### EXERCISE OBJECTIVE
Show all lines of the entries in which the word "computer" is found.

=== PROVIDED MATERIAL ===

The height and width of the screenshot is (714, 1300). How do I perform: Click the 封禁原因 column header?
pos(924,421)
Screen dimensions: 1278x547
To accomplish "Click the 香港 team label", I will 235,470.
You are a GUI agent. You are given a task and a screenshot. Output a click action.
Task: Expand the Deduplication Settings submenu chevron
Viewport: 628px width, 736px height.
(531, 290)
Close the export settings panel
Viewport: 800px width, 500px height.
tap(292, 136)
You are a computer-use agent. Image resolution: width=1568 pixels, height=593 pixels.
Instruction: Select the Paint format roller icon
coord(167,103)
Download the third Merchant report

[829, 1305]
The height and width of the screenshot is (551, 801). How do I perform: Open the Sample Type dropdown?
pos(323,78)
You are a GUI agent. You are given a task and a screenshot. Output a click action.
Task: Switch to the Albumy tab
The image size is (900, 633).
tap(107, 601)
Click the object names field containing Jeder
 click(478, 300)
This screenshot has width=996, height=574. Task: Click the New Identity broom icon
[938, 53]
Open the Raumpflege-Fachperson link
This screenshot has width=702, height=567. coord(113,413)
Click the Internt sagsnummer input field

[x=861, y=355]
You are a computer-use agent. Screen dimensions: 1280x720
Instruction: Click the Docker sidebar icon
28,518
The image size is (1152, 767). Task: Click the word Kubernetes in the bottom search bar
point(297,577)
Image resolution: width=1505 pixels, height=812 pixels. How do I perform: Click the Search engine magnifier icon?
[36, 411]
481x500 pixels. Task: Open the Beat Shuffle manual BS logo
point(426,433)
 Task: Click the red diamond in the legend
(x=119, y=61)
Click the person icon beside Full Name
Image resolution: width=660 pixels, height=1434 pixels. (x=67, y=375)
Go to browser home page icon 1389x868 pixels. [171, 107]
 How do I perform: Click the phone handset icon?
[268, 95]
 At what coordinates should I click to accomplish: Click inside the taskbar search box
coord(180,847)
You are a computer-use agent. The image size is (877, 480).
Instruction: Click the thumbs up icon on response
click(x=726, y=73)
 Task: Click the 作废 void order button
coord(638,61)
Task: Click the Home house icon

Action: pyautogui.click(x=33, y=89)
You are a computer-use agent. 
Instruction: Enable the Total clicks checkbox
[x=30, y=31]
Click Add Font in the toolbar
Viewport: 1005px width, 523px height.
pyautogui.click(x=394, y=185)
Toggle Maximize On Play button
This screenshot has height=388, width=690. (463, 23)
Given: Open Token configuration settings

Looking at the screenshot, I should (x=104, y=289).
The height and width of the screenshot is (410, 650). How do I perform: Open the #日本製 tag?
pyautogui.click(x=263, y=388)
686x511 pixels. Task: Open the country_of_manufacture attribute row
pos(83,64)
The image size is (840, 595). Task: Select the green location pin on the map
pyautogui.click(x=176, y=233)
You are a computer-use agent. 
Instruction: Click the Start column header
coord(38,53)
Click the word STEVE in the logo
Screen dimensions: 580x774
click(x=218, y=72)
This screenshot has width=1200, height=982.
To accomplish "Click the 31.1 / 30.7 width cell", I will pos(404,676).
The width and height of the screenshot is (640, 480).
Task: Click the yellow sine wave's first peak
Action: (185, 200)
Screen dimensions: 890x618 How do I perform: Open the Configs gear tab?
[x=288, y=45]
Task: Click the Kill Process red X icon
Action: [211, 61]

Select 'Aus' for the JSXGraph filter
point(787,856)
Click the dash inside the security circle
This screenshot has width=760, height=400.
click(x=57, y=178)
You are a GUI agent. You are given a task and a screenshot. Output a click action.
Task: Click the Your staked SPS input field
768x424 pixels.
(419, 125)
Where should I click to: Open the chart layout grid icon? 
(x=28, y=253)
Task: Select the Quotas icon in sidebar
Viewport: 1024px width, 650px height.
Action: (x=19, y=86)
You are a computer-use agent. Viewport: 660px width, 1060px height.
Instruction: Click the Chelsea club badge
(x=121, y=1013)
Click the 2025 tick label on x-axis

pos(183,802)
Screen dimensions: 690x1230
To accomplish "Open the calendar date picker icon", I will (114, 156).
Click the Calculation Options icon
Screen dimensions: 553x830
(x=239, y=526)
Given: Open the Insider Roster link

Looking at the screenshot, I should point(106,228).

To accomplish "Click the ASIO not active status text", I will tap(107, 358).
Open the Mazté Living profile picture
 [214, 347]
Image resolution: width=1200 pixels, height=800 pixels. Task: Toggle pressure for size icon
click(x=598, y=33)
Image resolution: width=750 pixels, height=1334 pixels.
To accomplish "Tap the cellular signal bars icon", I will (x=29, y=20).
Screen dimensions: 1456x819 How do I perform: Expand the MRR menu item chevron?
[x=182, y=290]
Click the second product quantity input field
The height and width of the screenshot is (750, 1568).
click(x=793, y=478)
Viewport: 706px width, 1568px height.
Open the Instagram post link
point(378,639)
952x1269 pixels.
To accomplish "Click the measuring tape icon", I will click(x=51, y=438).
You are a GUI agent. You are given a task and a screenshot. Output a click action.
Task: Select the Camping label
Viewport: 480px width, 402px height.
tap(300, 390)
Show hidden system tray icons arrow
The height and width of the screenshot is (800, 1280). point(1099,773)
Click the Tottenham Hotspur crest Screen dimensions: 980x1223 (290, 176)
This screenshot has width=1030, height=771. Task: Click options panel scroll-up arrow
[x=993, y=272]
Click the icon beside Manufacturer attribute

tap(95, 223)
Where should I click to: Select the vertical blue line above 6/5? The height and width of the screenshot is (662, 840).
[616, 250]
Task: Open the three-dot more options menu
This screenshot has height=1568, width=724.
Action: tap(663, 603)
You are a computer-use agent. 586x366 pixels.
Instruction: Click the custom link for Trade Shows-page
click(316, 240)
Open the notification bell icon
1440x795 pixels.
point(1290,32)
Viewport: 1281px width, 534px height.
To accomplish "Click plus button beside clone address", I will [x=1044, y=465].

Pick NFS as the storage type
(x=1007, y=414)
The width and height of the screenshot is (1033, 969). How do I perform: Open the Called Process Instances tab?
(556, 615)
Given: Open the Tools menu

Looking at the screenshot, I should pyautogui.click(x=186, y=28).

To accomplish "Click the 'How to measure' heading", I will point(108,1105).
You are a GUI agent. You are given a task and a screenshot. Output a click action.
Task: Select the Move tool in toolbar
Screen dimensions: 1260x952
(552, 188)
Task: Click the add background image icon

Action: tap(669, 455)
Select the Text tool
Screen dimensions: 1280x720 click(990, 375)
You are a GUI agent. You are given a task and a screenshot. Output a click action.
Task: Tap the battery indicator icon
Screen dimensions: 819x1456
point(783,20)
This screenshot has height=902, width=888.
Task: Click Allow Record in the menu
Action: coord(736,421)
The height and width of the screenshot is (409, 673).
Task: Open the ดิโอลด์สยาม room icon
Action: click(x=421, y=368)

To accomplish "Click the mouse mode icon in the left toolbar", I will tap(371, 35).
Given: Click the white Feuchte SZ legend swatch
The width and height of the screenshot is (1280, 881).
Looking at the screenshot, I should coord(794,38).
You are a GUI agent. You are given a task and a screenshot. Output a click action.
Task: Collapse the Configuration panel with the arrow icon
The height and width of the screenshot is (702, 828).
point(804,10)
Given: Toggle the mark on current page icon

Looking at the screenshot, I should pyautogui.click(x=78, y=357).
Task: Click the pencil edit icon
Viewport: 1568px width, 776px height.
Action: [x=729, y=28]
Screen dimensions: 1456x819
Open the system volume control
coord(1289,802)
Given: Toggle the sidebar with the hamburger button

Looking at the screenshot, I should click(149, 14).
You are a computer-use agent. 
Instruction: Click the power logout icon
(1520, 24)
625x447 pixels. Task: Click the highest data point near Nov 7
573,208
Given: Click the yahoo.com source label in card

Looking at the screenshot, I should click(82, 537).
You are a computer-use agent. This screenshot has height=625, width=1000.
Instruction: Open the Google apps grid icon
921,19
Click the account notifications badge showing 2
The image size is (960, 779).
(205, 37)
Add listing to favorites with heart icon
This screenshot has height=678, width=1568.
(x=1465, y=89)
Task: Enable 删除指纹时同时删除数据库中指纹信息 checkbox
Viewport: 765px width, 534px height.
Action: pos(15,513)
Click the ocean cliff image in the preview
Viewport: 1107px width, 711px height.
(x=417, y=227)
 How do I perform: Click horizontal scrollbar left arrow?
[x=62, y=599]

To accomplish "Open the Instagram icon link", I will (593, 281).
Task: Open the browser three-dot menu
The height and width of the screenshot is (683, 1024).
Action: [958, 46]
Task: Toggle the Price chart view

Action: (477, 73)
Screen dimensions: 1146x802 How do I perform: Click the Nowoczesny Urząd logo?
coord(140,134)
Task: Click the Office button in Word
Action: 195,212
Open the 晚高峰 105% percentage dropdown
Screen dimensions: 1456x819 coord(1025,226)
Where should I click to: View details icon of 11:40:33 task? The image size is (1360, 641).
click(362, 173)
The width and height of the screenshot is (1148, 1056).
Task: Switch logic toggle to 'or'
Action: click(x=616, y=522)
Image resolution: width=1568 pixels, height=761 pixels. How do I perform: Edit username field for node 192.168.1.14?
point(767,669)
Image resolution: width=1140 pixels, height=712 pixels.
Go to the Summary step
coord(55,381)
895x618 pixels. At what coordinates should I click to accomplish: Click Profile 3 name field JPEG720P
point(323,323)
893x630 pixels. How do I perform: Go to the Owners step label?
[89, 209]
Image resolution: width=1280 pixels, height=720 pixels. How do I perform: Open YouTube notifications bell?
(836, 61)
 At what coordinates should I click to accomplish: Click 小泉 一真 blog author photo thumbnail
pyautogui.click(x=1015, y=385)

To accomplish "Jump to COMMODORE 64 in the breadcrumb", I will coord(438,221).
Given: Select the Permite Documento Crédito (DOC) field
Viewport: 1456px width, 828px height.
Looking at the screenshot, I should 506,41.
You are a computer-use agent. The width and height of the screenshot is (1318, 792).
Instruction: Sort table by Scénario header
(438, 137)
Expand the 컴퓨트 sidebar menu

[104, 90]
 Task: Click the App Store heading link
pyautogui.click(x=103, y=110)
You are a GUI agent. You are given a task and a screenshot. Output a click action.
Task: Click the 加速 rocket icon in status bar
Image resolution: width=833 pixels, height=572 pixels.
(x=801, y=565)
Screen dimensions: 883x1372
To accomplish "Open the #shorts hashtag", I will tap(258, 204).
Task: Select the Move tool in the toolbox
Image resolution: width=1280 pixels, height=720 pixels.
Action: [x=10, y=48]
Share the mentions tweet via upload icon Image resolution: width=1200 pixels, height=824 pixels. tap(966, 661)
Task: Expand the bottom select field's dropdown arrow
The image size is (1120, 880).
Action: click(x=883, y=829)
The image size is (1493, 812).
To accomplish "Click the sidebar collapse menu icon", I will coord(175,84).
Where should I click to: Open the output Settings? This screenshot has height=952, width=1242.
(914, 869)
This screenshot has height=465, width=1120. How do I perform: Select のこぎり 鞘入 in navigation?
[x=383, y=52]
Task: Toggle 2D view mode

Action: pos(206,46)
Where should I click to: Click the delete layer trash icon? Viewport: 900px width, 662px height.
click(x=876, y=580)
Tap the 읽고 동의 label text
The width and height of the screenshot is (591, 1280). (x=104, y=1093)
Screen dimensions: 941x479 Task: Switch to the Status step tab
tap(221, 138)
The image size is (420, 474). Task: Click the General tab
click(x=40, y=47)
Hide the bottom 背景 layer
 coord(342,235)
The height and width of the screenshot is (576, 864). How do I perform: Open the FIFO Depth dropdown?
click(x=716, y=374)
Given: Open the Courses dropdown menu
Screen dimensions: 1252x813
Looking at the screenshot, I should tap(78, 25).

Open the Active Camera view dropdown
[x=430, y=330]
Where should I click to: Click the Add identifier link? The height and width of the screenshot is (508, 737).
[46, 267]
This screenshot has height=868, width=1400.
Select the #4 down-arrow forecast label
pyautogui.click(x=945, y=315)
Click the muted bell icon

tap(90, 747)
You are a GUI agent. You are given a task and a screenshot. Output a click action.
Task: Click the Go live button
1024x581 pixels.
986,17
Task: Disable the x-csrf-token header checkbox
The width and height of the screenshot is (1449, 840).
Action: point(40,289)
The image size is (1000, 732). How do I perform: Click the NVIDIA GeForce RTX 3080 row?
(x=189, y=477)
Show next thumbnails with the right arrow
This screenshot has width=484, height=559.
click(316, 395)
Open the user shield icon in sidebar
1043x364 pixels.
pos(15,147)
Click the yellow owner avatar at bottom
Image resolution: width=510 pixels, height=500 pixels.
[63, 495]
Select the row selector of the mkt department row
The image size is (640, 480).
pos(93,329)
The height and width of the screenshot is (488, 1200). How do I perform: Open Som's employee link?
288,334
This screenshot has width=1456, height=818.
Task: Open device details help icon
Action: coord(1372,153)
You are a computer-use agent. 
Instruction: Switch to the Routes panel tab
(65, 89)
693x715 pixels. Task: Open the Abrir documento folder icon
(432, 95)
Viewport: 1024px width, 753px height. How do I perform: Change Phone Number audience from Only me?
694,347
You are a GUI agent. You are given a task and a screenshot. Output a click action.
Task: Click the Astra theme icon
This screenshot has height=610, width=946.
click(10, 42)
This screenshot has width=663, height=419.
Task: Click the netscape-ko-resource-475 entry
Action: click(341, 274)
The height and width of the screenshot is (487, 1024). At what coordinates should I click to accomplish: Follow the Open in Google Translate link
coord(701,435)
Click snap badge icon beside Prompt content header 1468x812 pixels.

===

### SOLUTION
You are a computer-use agent. Image resolution: width=1568 pixels, height=593 pixels.
You are a computer-use agent. Screen dimensions: 1280x720
You are a computer-use agent. The image size is (877, 480).
You are a computer-use agent. 
You are a computer-use agent. 
You are a computer-use agent. Viewport: 660px width, 1060px height.
You are a computer-use agent. 586x366 pixels.
You are a computer-use agent. 
You are a computer-use agent. This screenshot has height=625, width=1000.
You are a computer-use agent. The width and height of the screenshot is (1318, 792).
You are a computer-use agent. 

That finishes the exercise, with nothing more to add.